Harbin hotel fire
- Date: 25 August 2018
- Time: 04:36 (CST)
- Duration: 3 hours
- Venue: Beilong Hot Spring Hotel
- Location: Taiyang Island [zh], Songbei District, Harbin, Heilongjiang, China;
- Type: Hotel fire
- Deaths: 20
- Injuries: 23

= Harbin hotel fire =

Fatal fire in China in 2018

On 25 August 2018, a fire broke out at the Beilong Hot Spring Hotel (北龙温泉酒店) in Harbin. Located in the city's Taiyang Island (太阳岛) resort area, the four-storey brick-and-concrete hotel mostly accommodates domestic tourists and was hosting over 100 people at the time, many of whom were visiting for an annual marathon. The fire resulted in 20 deaths and 23 injuries.

==Fire==
At 04:36 on 25 August, a fire broke out in a kitchen of a karaoke bar on the hotel's second floor. Many of the guests, mostly Chinese tourists staying for the 2018 Harbin International Marathon, were asleep. The fire itself spread over 400 sqm along the second through fourth floors and first floor main hall. Smoke from combustibles in the kitchen and karaoke bar spread up the stairways and air systems into the hallways, requiring firefighters to evacuate more than 80 guests with at least 20 needing rescue. A survivor of the fire told reporters "I didn't hear any smoke alarm until after the fire was extinguished ... There was heavy smoke in the corridor and no indicator lights pointing to the exit." Emergency crews including 105 firefighters and 30 engines attended the inferno.

== Casualties ==
At 07:50 the fire was considered extinguished, and fire officials discovered 18 fatalities inside the resort with one more fatality at the hospital. The death toll rose to 20 a day later, when investigators found one last body under the burned debris. The Beijing Jiufangyuyue Commercial and Trading Co confirmed in the days after the fire that all of the deceased victims were members of a 10-day trip through their company, aged 59 to 85.
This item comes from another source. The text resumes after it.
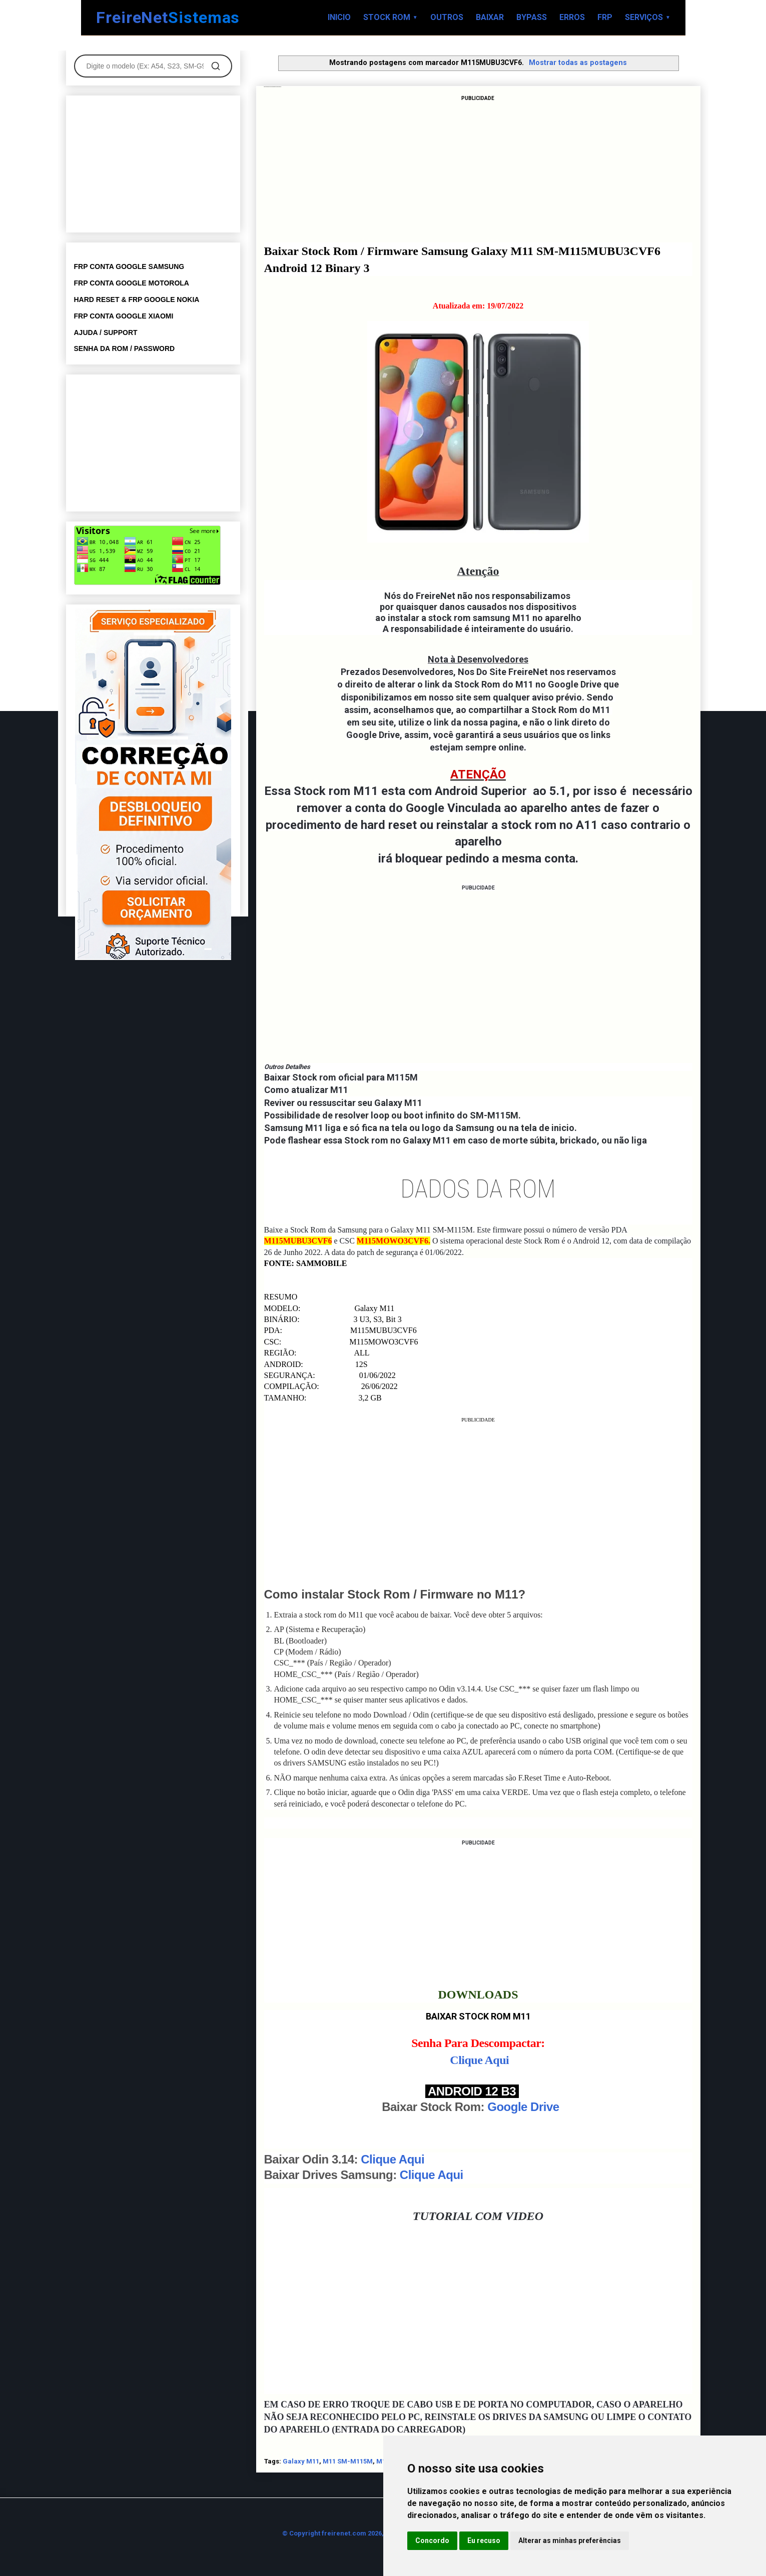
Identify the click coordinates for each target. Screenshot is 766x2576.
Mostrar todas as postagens (578, 62)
All victims of the fire were identified through on-site identification and DNA matching.

==Investigation==
The Ministry of Emergency Management sent a team of workers to assist with investigating the incident. A legal representative of the hotel was detained for questioning by the Harbin public security bureau the same day, and the Deputy Director of MEM's fire control bureau immediately ordered safety checks at hospitals, senior living homes, schools, major venues and other hotels.
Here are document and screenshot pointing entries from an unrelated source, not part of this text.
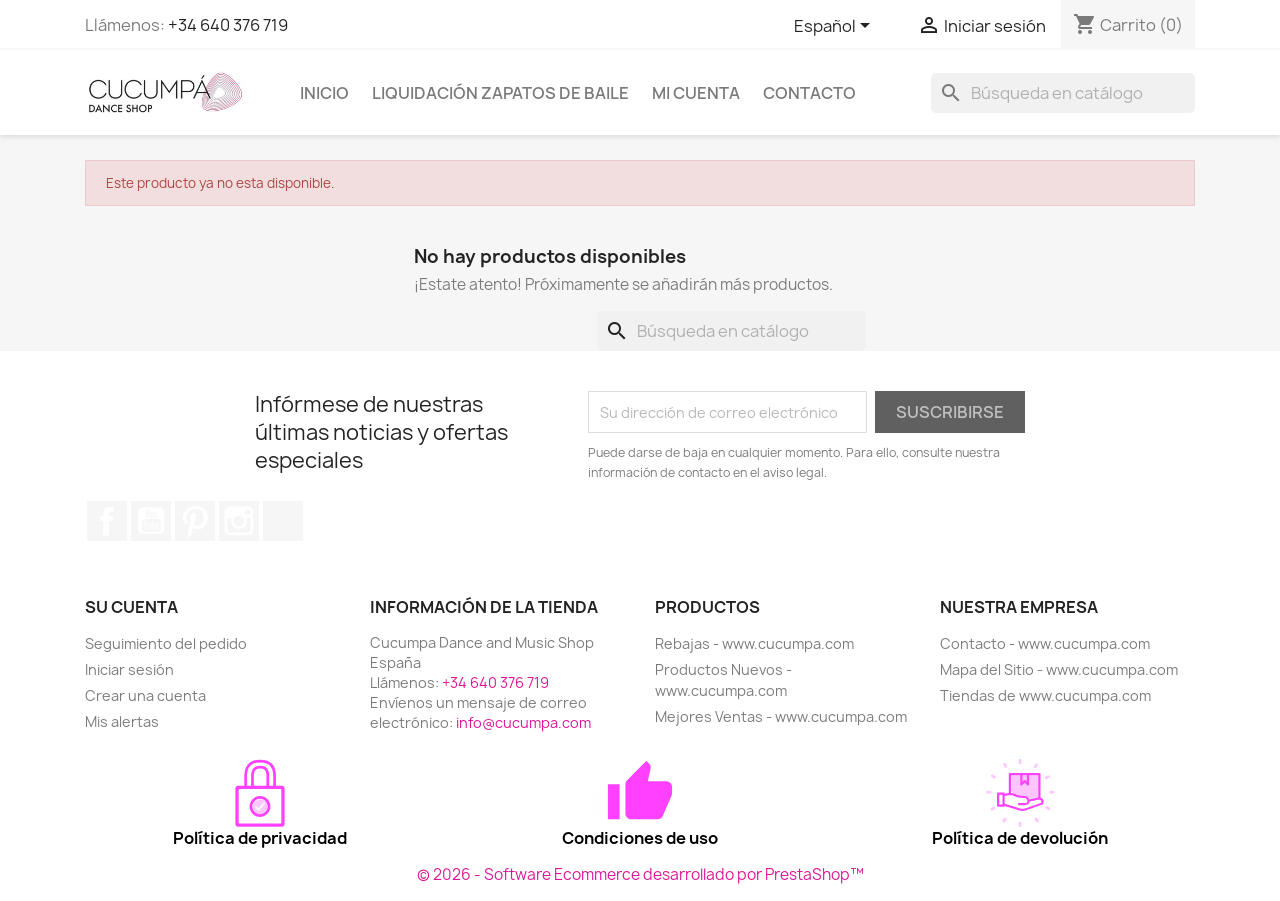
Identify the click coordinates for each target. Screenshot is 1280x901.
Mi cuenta (696, 93)
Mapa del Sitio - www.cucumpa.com (1059, 669)
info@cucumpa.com (523, 722)
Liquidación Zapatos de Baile (500, 93)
Fire officials revealed the next day that the hotel had failed at least five safety inspections in the past two years. Harbin's fire department had deemed the building unsafe in 2016 due to its maze-like hallways and shortage of fire exits and extinguishers, and ordered the hotel to suspend operations until compliant.

== Legal ==
The public security bureau of Harbin issued a wanted notice on 29 August 2018, for a female suspect in connection with the hotel camera. The police offered a reward up to 300,000 yuan ($44,000 USD) for information that leads to finding the female suspect. The suspect, 52 year-old Li Yanbin (李艳滨), was arrested on 30 August 2018.